======== SOURCE INFORMATION
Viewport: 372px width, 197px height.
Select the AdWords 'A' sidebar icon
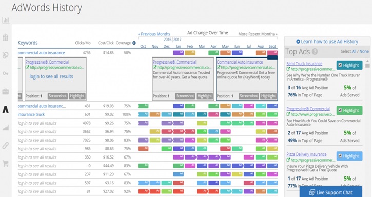click(6, 109)
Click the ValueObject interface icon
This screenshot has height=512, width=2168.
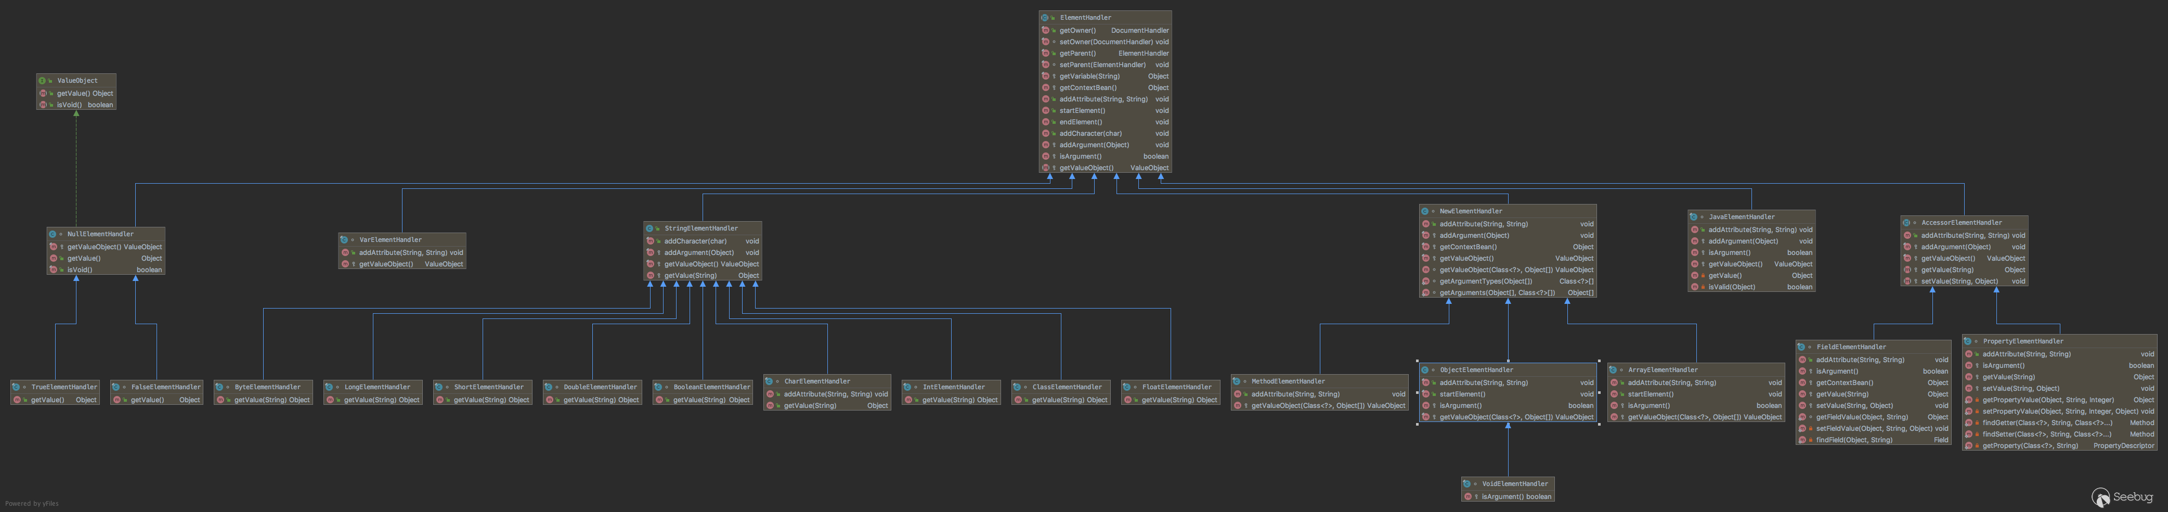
================
EXERCISE PROMPT: Every line of the data above should be repeated exactly. Omit the pictures.

THE ANSWER:
Viewport: 372px width, 197px height.
Select the AdWords 'A' sidebar icon
click(6, 109)
Click the ValueObject interface icon
This screenshot has height=512, width=2168.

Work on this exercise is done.